05.31.17
ThoughtMatter | Essays

Work Worth Doing: Branding the 100 Gates Project



Ambition, art, activism, and empowerment are core values among many designers who blend their profession with their passions.

We set out to find projects we actively want to work on—endeavors that afford opportunities for us to show how design can affect the world and influence the way people see things.

And in today's environment, which Michael Bierut calls "uncharted territory" in his story about designing Hillary Clinton's campaign logo, it's more important than ever to seek ways to contribute our skills for the greater good. There are, of course, some disturbing and downright frightening things going on in our world, but hope comes from the ever-growing importance of acting against them, making our voices heard, and serving the values we believe in.

As a team at ThoughtMatter—and as the individuals who comprise the studio—we stay informed about what’s going on in our community and the world at large, and we identify opportunities where we can use our skills and creative thinking to do purpose-driven work.








The 100 Gates Project is a unique, street art-centric grassroots initiative that was started a few years ago by a group of New York City artists with an idea about how to improve their community. They went door-to-door in Manhattan’s Lower East Side, asking merchants for permission to paint murals on their roll-down security gates. The artists eventually teamed up with Natalie Raben, senior vice president of partnerships and public affairs for the Lower East Side Partnership, who organized and connected artists with merchants to expand the program throughout the neighborhood.

The goal was to create an off-hours street art gallery that would improve the community while deterring illegal graffiti in the area. Residents, business owners, and visitors have noticed success on both fronts.

"The art and the color and the artistry of the pieces certainly beautifies and energizes our neighborhood,” says resident Milan Vatovec. “Also, the fact that some of them are open and some closed at different times of the day makes for a pleasant surprise every time I see a gate in a down position that I haven’t seen in a while.”








"I think the murals have definitely helped cement the Lower East Side as a major hub of street art in New York,” says resident and project artist Kim Sillen, adding that the project’s contributions to a vibrant streetscape helps draw people to the neighborhood, and entices them to walk around and explore once they’re there.

"And if there’s ‘graffiti,’ it’s generally street art,” Sillen says. “The project has definitely upped the ante.”

When we heard about this project, we reached out to Raben to learn how ThoughtMatter could help. It seemed like work worth doing. Then, we discovered that, despite its name, the goal was not to stop at 100 murals in the Lower East Side. They wanted to grow.

And, to our excitement, we were welcomed aboard as partners to make this change happen. After a walking tour of the murals in the Lower East Side, ThoughtMatter began working to develop a brand identity for the 100 Gates Project that would serve the larger vision for the program.

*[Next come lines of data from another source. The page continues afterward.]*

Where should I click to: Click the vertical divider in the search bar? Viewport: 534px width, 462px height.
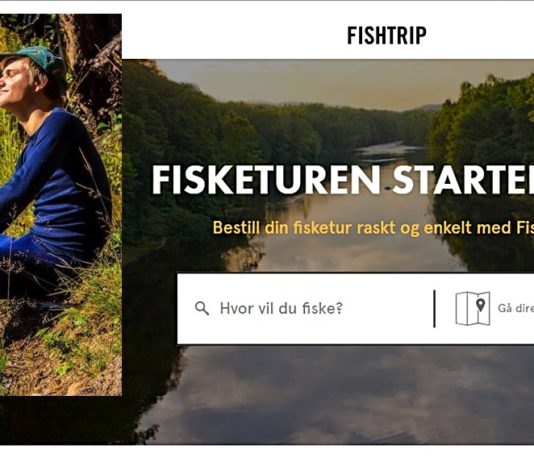(434, 309)
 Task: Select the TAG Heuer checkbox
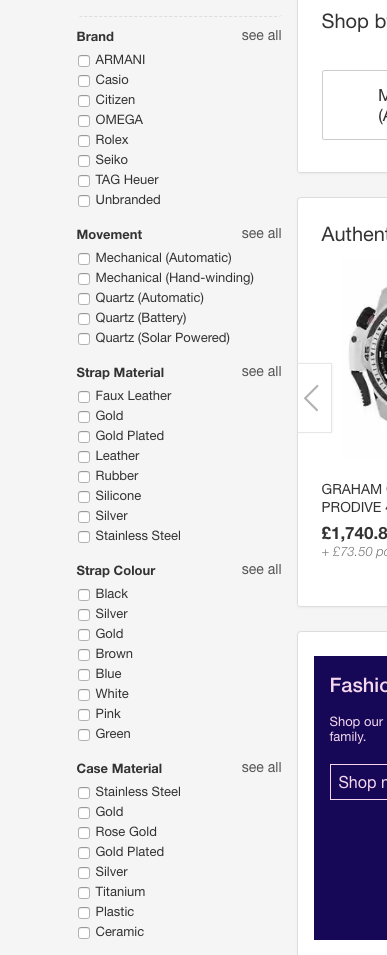click(84, 181)
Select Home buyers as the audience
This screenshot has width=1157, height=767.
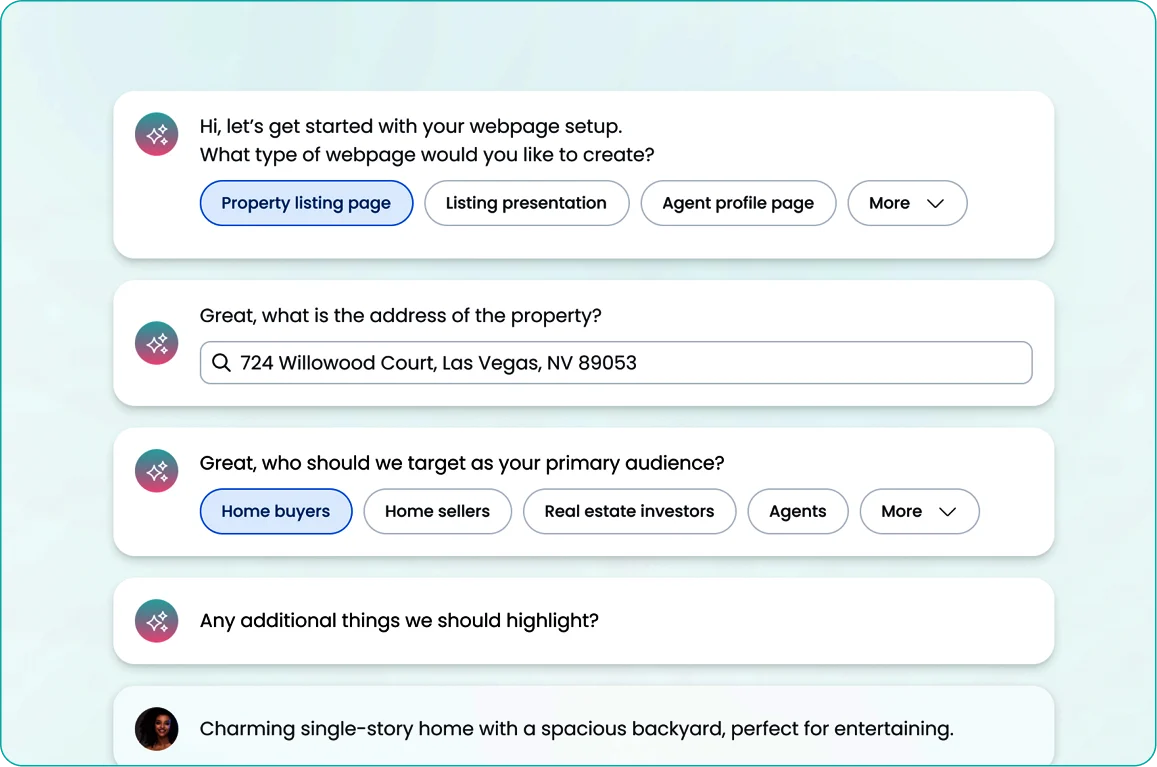(x=276, y=511)
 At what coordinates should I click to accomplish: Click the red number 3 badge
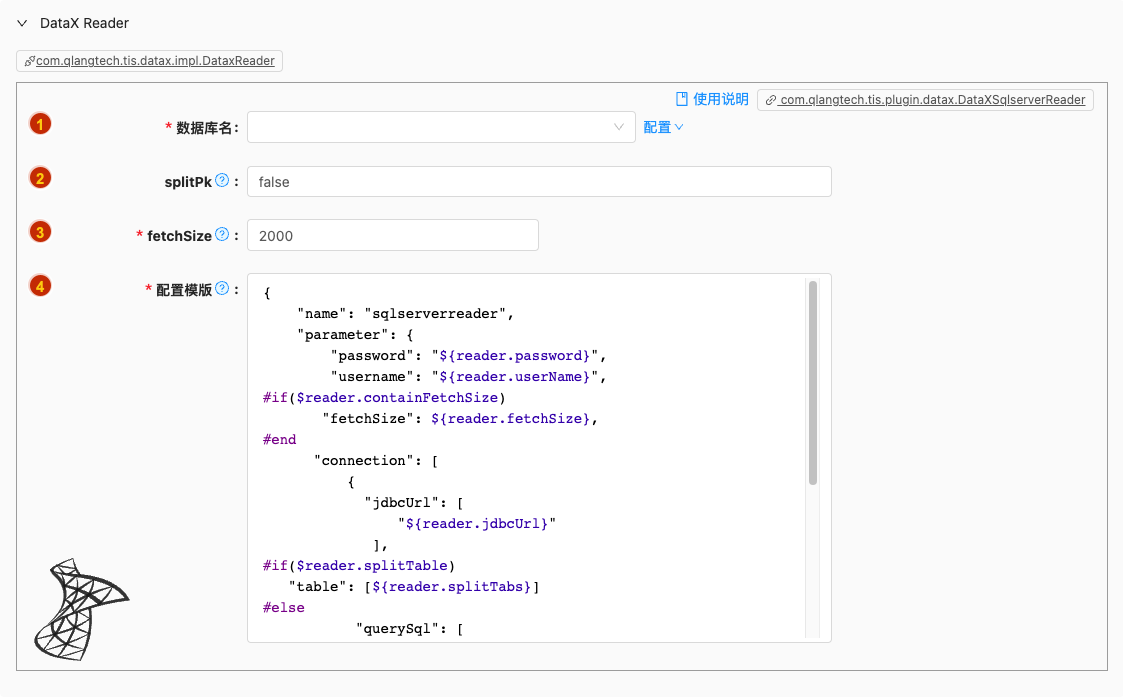click(40, 232)
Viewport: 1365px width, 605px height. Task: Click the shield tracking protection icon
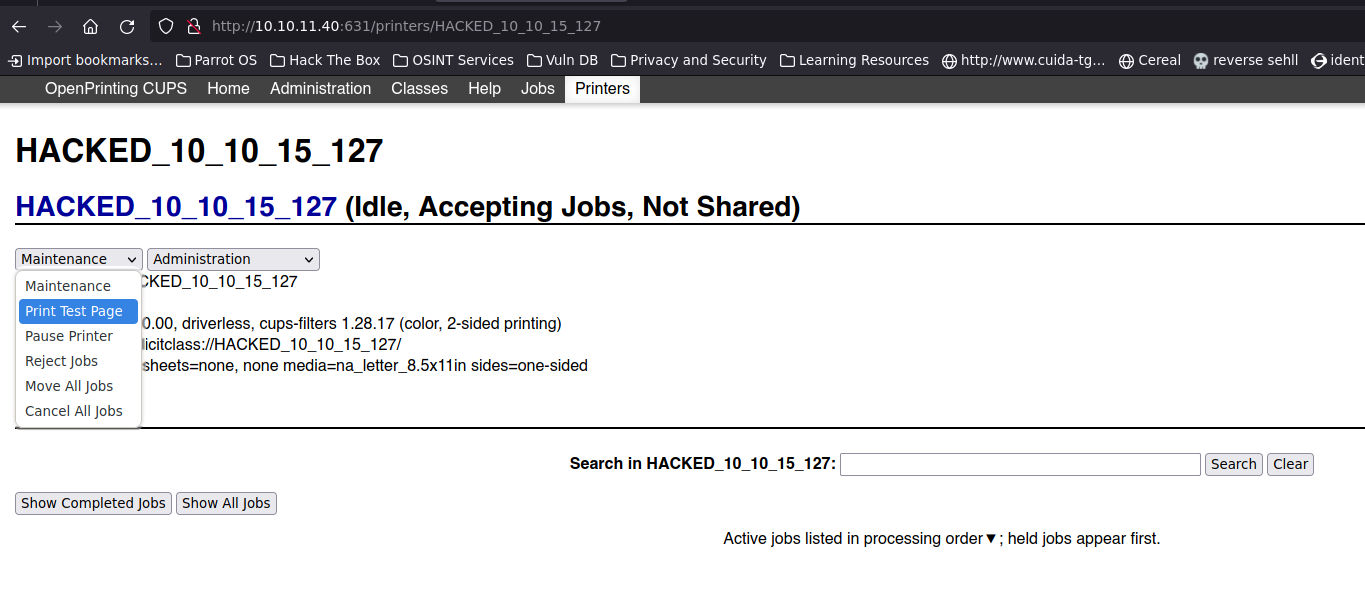167,26
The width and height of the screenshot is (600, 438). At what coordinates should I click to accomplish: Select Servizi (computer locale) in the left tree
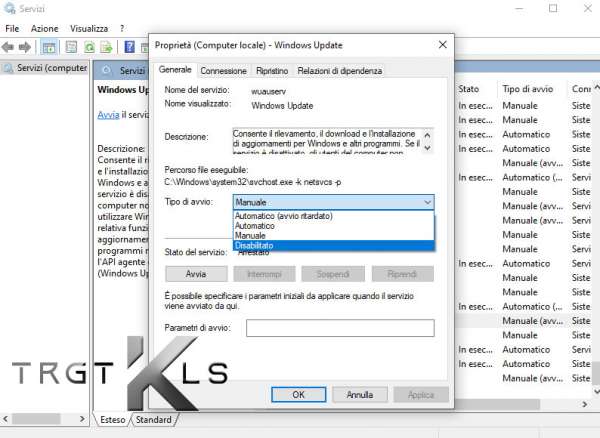46,68
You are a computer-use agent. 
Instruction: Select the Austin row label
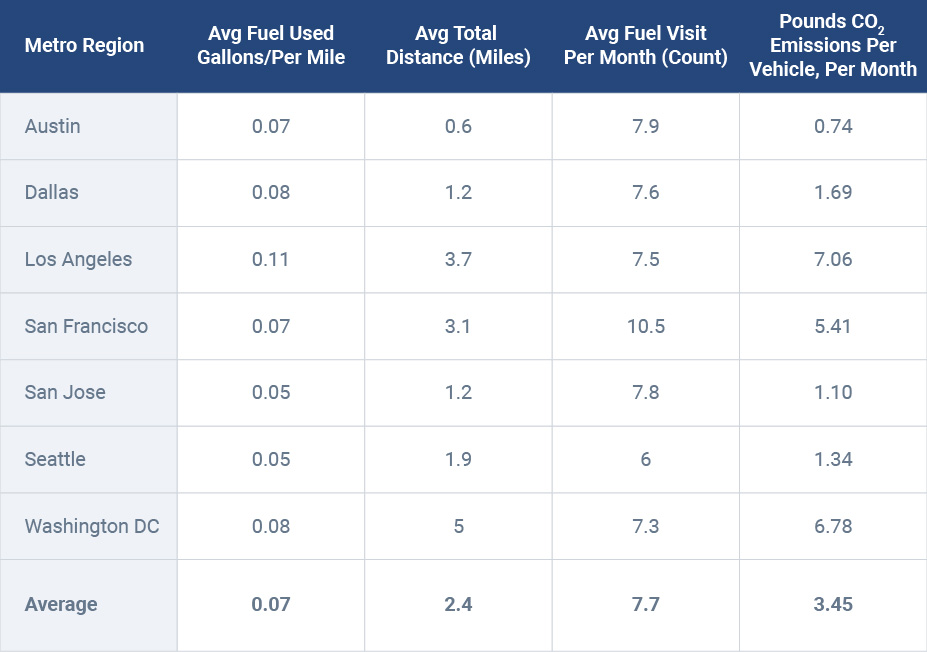[53, 126]
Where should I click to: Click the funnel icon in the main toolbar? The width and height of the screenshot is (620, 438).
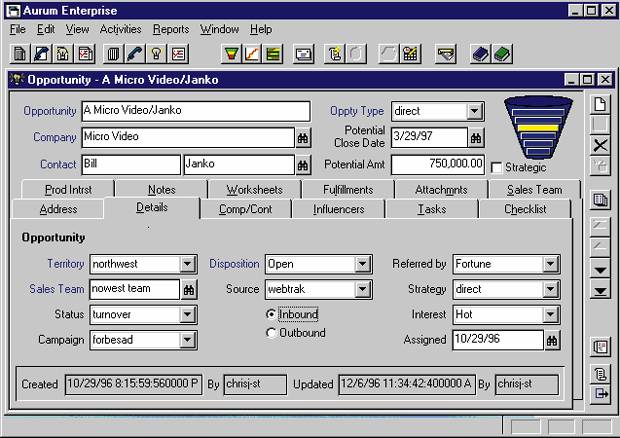pyautogui.click(x=231, y=54)
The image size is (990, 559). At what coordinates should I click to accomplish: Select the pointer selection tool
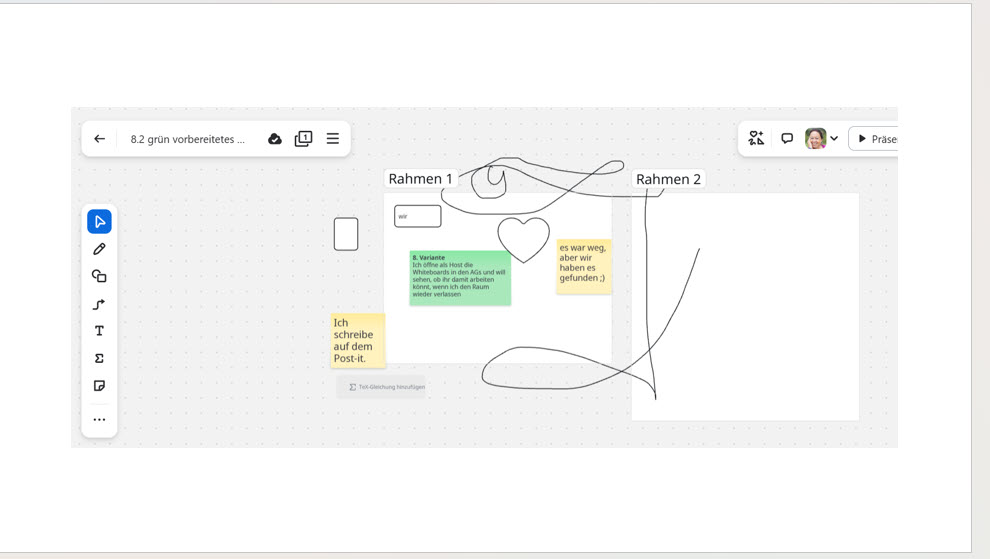click(99, 221)
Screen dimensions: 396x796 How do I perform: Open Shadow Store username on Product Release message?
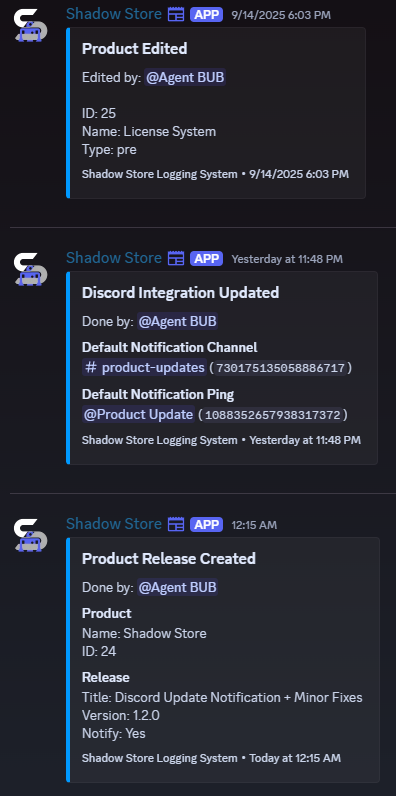click(x=114, y=524)
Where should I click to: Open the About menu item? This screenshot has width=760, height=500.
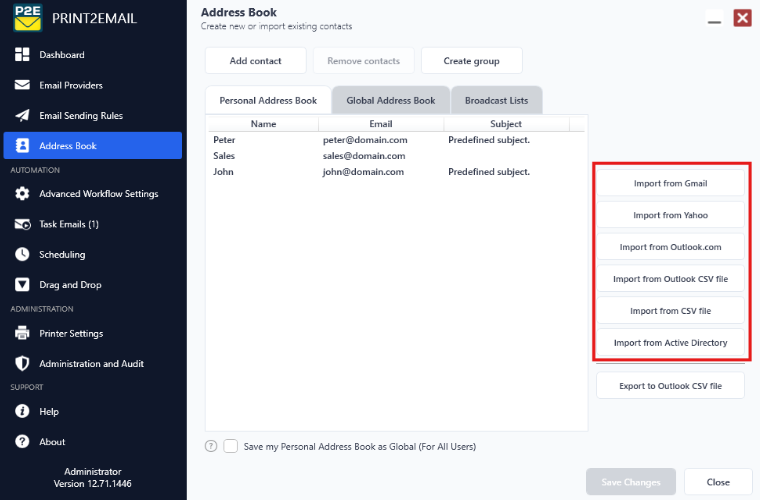tap(52, 441)
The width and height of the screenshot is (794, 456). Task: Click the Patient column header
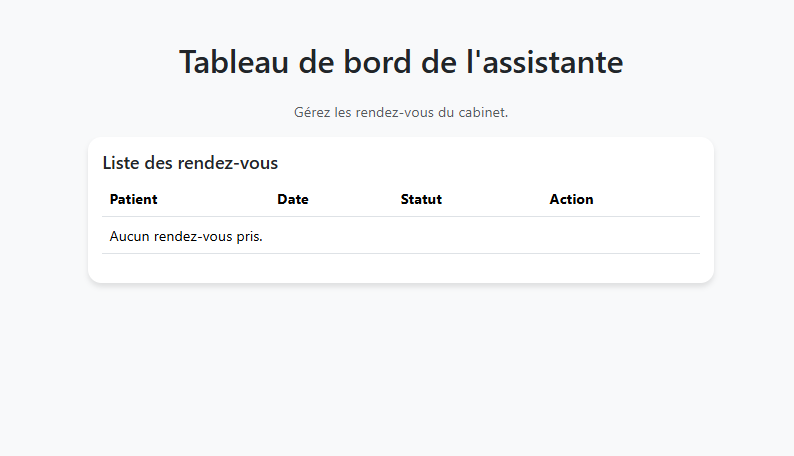[133, 199]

We intentionally designed the look to retain the project's grassroots vibe. We drew inspiration from the visual language of the city and street art culture. We positioned the project as an outdoor gallery that is open when more traditional galleries are closed, and we created a system flexible enough to accommodate the 100 Gates Project's presence in other neighborhoods. We knew that branding the project would enhance its legitimacy, setting it up for further growth. All of this work paid off—literally.





In the winter of 2016, the 100 Gates Project received a Neighborhood 360° grant from the NYC Department of Small Business Services. With this support, the project could reach more boroughs, starting with downtown Staten Island and extending farther north to East Harlem. ThoughtMatter was proud to lend a helping hand in creating the grant application that secured this funding.

The branding and grant application are just the beginning of our investment in the 100 Gates Project. Right now, we're rebuilding the 100 Gates Project website, and helping to design and distribute roll-out kits in the new neighborhoods. We’re not sure what comes next, but we’re excited to be involved as the 100 Gates Project continues to turn heads across the city.

When we started working with the 100 Gates Project, our goal was to help them grow. But our mission has always been greater than helping a project expand. For us, it's about using our design and thinking in ways that serve our communities and add to their culture. It's about enabling more artists and merchants to collaborate in the name of beauty and diversity.

We believe that this work matters—now, more than ever.